Hanabi Game: A Board Game with Potential Challenges

 

Hanabi(花火) originally means “fireworks” in Japanese. As a common Japanese cultural symbol, it was used by a French game designer Antoine Bauza to create a forward-thinking card game. Unlike most of the popular competitive card games on the market, Hanabi game is designed as a cooperative game.
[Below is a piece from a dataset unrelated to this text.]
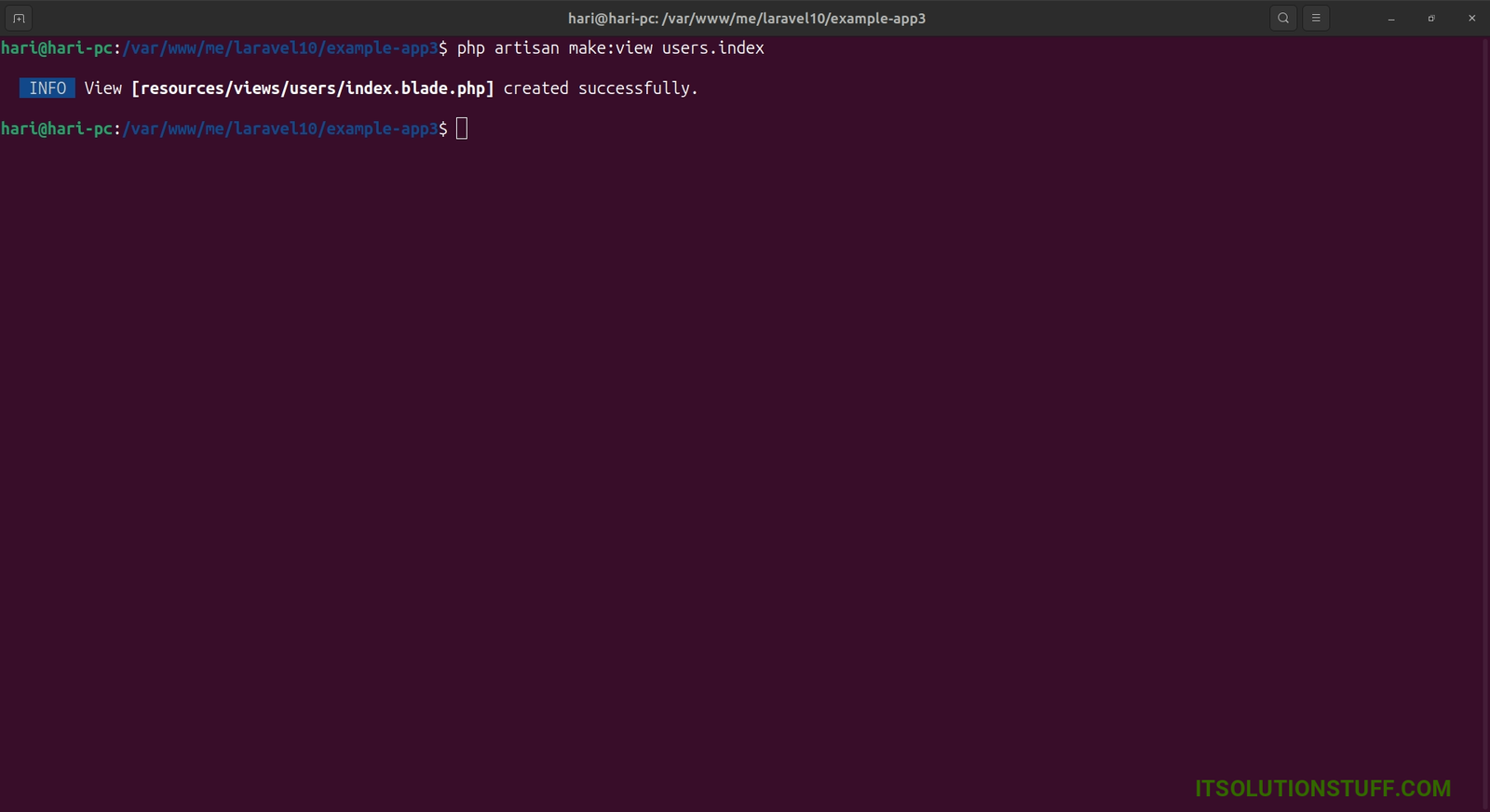This screenshot has height=812, width=1490.
Task: Close the terminal window
Action: coord(1471,19)

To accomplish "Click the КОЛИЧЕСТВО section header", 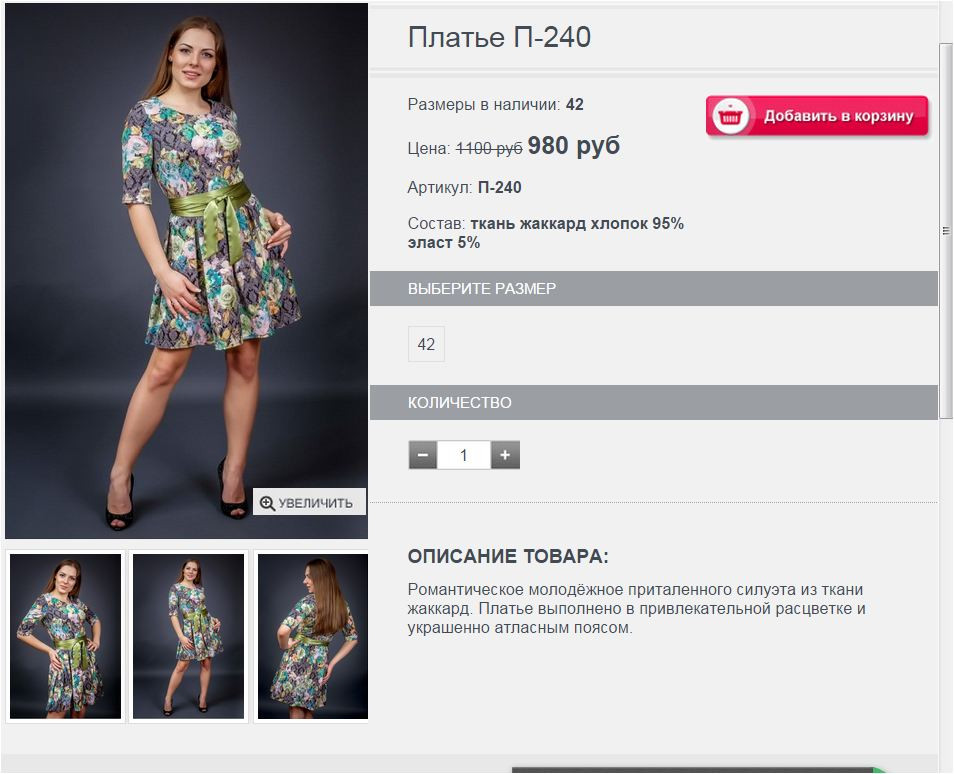I will pos(653,402).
The rules of the game are simple, yet cleverly constructed to create a complete system. The core of the game lies in the information, but no one has the complete information. So this game has to be played as a group, with all players really and truly committed to the game. This may seem simple, but in reality many cooperative games fail to do this. In some games it is easy for one player to direct the other players to carry out the action. In Hanabi, players are oonly allowed to exchange very little information which means the players do not have all the knowledge available to make a good decision. Players cannot see their own cards and they have to infer the intentions of other players through limited hints. That’s why the Hanabi game is unique as a imperfect information cooperative game.

Game Rules

This is a 2-5 player cooperative game where players try to create the perfect fireworks by placing the cards on the table in the correct order. In Hanabi, there are five sequences of cards in different colors. The goal of the game is to collect the following 5 groups of colors of fireworks and to build five card sequences.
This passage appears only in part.